Copy out the rows below word for word, beginning with the first row and ending with the line that contains "(x=559, y=34)", including that line.

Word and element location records

--

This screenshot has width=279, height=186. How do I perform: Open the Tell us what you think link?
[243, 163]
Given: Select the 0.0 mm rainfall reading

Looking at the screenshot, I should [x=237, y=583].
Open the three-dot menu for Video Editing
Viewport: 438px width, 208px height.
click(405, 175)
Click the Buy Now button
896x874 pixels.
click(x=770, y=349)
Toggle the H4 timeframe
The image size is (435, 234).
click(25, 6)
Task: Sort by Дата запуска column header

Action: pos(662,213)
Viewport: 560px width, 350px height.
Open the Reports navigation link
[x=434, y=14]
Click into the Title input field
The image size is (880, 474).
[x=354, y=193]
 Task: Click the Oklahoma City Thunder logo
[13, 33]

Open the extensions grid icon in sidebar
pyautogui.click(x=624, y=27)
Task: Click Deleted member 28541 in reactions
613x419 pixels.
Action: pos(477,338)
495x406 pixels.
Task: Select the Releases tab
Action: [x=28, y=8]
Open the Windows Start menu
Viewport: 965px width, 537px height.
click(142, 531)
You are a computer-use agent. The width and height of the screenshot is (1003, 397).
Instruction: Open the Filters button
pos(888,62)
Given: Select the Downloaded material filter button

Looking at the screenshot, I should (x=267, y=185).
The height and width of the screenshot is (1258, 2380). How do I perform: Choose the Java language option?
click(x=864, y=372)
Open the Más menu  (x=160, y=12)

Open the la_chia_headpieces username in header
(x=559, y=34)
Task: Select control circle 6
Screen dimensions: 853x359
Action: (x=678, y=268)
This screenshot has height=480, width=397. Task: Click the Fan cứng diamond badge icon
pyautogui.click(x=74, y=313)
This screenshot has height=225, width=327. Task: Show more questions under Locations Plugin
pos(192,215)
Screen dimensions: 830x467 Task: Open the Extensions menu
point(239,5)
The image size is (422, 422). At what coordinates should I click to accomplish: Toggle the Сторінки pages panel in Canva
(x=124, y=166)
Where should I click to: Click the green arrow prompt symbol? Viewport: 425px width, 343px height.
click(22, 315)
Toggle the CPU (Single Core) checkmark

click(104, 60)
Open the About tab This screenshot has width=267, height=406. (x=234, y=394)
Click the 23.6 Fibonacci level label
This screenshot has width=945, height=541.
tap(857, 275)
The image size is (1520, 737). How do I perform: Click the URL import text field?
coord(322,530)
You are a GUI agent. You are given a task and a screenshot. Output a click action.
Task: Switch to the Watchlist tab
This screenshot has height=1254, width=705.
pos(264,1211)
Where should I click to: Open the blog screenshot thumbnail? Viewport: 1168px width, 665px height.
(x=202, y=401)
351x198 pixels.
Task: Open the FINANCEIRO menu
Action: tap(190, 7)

--

- Reply
This screenshot has width=279, height=186. How do I perform: Open the Tell us what you think link?
[243, 163]
Given: Select the 0.0 mm rainfall reading

Looking at the screenshot, I should [x=237, y=583].
Open the three-dot menu for Video Editing
Viewport: 438px width, 208px height.
click(405, 175)
Click the Buy Now button
896x874 pixels.
click(x=770, y=349)
Toggle the H4 timeframe
The image size is (435, 234).
click(25, 6)
Task: Sort by Дата запуска column header

Action: pos(662,213)
Viewport: 560px width, 350px height.
Open the Reports navigation link
[x=434, y=14]
Click into the Title input field
The image size is (880, 474).
[x=354, y=193]
 Task: Click the Oklahoma City Thunder logo
[13, 33]

Open the extensions grid icon in sidebar
pyautogui.click(x=624, y=27)
Task: Click Deleted member 28541 in reactions
613x419 pixels.
Action: pos(477,338)
495x406 pixels.
Task: Select the Releases tab
Action: [x=28, y=8]
Open the Windows Start menu
Viewport: 965px width, 537px height.
click(142, 531)
You are a computer-use agent. The width and height of the screenshot is (1003, 397).
Instruction: Open the Filters button
pos(888,62)
Given: Select the Downloaded material filter button

Looking at the screenshot, I should (x=267, y=185).
The height and width of the screenshot is (1258, 2380). How do I perform: Choose the Java language option?
click(x=864, y=372)
Open the Más menu  (x=160, y=12)

Open the la_chia_headpieces username in header
(x=559, y=34)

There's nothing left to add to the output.